* [STORED DATA]
>>>>
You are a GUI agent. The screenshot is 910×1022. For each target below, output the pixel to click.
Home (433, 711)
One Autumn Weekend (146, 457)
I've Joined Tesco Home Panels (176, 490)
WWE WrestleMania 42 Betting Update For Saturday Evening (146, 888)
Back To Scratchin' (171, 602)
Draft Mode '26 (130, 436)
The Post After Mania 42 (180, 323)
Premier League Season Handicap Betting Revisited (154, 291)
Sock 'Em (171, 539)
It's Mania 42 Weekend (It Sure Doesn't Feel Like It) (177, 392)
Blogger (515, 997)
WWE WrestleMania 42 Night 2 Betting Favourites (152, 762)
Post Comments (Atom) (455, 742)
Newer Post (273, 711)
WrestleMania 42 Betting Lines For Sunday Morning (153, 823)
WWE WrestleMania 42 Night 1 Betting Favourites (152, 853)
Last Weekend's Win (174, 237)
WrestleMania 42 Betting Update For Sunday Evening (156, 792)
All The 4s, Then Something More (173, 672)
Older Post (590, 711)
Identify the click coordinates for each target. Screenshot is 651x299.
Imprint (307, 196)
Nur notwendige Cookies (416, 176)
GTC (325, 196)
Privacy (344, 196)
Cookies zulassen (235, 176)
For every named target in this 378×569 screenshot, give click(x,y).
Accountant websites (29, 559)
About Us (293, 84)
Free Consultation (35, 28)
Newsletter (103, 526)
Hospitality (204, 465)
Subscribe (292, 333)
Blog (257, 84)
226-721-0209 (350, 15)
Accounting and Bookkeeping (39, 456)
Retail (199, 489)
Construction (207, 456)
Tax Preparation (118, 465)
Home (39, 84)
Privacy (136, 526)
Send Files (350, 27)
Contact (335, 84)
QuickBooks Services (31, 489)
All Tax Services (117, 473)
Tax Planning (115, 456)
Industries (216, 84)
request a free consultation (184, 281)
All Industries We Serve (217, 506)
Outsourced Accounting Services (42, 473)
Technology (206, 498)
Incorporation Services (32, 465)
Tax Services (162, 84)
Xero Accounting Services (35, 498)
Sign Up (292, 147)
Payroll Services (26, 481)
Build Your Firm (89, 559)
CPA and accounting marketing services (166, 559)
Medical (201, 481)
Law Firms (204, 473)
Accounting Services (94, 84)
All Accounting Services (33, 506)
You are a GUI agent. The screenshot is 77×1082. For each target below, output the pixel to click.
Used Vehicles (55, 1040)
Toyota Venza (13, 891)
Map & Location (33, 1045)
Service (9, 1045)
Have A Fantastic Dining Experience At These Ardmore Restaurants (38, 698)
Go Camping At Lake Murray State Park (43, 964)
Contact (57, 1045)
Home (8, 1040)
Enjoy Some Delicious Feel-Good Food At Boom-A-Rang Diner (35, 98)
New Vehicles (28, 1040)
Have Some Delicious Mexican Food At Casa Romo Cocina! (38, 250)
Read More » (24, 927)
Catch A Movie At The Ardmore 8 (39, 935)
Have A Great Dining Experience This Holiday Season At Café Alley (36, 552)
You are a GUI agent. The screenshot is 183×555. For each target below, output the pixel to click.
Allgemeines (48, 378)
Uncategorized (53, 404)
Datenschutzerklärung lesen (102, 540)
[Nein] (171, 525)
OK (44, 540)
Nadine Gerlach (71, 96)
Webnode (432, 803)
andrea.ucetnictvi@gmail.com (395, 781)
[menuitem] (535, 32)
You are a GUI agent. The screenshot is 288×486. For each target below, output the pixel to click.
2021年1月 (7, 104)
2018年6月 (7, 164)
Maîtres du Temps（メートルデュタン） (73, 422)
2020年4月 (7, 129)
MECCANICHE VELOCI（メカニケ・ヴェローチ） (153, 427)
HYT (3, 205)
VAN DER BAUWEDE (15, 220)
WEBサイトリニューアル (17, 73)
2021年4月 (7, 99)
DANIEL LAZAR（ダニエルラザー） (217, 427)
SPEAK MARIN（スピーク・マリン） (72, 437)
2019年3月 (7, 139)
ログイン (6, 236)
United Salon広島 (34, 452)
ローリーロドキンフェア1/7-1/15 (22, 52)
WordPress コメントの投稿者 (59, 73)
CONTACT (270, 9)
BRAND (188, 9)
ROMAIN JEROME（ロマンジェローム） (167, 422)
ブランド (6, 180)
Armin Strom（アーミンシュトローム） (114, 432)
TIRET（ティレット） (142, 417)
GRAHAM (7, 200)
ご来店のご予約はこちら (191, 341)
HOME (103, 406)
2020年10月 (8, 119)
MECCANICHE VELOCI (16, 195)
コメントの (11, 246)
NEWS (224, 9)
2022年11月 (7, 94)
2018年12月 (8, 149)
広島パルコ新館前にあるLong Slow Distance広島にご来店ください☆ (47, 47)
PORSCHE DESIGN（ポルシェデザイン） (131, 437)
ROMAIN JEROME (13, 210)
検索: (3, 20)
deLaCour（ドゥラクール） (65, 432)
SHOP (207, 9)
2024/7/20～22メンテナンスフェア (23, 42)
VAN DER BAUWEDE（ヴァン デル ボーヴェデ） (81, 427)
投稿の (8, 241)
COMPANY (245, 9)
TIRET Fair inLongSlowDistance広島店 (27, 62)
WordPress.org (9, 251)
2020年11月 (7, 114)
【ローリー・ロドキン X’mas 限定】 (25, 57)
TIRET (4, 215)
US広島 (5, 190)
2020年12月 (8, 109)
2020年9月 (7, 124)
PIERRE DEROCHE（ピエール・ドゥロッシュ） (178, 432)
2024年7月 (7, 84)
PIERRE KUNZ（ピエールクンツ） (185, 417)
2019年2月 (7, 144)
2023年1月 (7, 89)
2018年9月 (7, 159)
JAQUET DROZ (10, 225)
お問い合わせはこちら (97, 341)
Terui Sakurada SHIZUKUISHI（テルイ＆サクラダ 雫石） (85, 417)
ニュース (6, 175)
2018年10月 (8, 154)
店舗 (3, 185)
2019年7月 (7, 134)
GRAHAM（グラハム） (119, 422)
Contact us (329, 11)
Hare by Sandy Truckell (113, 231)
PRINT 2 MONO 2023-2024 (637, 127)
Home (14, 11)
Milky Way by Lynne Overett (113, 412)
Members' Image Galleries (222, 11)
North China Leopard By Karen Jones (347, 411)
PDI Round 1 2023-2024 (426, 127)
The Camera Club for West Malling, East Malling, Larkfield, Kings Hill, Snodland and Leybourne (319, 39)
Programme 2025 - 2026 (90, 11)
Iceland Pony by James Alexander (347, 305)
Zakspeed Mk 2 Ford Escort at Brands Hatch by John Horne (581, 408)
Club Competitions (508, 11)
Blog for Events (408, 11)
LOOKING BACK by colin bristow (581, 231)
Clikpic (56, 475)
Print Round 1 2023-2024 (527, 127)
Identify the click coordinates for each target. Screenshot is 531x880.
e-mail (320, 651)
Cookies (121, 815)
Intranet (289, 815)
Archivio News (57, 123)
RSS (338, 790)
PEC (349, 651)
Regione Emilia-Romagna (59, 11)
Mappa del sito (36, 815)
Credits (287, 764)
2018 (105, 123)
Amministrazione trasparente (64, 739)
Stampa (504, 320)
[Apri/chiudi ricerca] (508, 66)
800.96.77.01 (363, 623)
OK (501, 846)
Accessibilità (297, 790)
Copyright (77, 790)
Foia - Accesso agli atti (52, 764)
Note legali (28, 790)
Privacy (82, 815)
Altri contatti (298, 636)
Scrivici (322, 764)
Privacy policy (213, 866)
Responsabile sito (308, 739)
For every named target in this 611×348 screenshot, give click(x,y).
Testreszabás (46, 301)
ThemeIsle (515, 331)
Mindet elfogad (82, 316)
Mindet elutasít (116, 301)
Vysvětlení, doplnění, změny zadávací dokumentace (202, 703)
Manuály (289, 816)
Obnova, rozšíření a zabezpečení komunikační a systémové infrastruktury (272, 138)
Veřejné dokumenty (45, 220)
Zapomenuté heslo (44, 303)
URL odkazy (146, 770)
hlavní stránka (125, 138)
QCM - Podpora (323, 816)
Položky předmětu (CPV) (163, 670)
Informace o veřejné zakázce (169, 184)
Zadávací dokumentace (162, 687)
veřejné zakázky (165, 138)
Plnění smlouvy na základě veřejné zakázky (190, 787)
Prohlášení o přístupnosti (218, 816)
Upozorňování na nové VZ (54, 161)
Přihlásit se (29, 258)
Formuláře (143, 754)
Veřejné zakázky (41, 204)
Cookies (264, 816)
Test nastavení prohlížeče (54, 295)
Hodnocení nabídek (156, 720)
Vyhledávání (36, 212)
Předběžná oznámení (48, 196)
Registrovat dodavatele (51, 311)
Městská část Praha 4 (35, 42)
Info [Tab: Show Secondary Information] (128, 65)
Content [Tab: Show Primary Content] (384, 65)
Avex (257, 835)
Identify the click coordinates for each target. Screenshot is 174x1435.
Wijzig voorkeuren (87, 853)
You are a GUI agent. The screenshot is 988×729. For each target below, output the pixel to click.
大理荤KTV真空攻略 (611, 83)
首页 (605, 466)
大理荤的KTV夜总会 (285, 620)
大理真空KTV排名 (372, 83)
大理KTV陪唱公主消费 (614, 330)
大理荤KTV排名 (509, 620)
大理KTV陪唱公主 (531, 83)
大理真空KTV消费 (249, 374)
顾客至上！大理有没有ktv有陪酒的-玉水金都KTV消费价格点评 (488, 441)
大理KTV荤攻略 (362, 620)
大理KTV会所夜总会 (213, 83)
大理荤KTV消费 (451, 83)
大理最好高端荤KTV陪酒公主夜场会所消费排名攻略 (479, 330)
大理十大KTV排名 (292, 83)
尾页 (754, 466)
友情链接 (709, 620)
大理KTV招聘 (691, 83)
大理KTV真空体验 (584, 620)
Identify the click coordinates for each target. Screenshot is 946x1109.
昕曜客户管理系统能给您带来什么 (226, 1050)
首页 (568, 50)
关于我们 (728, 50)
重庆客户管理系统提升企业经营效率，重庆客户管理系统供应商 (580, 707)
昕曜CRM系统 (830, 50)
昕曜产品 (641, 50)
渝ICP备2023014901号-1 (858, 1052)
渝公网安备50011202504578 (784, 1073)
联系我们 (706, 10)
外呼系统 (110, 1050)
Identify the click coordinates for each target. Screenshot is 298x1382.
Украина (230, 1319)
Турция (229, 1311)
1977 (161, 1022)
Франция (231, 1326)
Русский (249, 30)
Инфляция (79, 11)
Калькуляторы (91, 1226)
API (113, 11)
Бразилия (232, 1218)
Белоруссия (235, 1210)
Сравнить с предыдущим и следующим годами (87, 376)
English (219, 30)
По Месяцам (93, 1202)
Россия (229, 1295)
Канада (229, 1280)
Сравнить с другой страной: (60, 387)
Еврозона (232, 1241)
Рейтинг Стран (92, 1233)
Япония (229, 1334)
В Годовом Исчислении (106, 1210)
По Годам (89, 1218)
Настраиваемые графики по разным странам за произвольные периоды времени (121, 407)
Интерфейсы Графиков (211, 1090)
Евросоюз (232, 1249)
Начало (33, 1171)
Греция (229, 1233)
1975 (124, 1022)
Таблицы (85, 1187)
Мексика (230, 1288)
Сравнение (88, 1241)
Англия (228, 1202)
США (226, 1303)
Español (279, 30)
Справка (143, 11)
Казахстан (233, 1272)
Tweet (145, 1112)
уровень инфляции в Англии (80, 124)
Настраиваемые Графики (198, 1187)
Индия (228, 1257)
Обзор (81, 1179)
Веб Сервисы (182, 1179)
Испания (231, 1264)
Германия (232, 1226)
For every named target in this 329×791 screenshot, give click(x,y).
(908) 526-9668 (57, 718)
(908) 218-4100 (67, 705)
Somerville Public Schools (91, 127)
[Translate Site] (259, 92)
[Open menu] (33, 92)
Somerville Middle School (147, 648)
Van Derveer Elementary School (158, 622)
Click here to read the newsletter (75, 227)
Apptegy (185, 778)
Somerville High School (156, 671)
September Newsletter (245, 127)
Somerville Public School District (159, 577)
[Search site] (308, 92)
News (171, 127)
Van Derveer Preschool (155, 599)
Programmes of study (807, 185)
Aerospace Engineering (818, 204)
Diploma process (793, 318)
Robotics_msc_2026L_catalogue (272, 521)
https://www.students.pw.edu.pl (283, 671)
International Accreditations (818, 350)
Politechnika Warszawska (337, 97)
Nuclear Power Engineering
<<<<
* [TASK]
Rename "Contact us" to "Get in touch" in the items from the line with "2019年7月 (7, 134)" to the line with "ThemeIsle (515, 331)", and give those lines again with nothing else changed.

* [OUTPUT BELOW]
2019年7月 (7, 134)
GRAHAM（グラハム） (119, 422)
Get in touch (329, 11)
Hare by Sandy Truckell (113, 231)
PRINT 2 MONO 2023-2024 (637, 127)
Home (14, 11)
Milky Way by Lynne Overett (113, 412)
Members' Image Galleries (222, 11)
North China Leopard By Karen Jones (347, 411)
PDI Round 1 2023-2024 (426, 127)
The Camera Club for West Malling, East Malling, Larkfield, Kings Hill, Snodland and Leybourne (319, 39)
Programme 2025 - 2026 (90, 11)
Iceland Pony by James Alexander (347, 305)
Zakspeed Mk 2 Ford Escort at Brands Hatch by John Horne (581, 408)
Club Competitions (508, 11)
Blog for Events (408, 11)
LOOKING BACK by colin bristow (581, 231)
Clikpic (56, 475)
Print Round 1 2023-2024 (527, 127)
Identify the click coordinates for each target. Screenshot is 531x880.
e-mail (320, 651)
Cookies (121, 815)
Intranet (289, 815)
Archivio News (57, 123)
RSS (338, 790)
PEC (349, 651)
Regione Emilia-Romagna (59, 11)
Mappa del sito (36, 815)
Credits (287, 764)
2018 (105, 123)
Amministrazione trasparente (64, 739)
Stampa (504, 320)
[Apri/chiudi ricerca] (508, 66)
800.96.77.01 (363, 623)
OK (501, 846)
Accessibilità (297, 790)
Copyright (77, 790)
Foia - Accesso agli atti (52, 764)
Note legali (28, 790)
Privacy (82, 815)
Altri contatti (298, 636)
Scrivici (322, 764)
Privacy policy (213, 866)
Responsabile sito (308, 739)
For every named target in this 611×348 screenshot, give click(x,y).
Testreszabás (46, 301)
ThemeIsle (515, 331)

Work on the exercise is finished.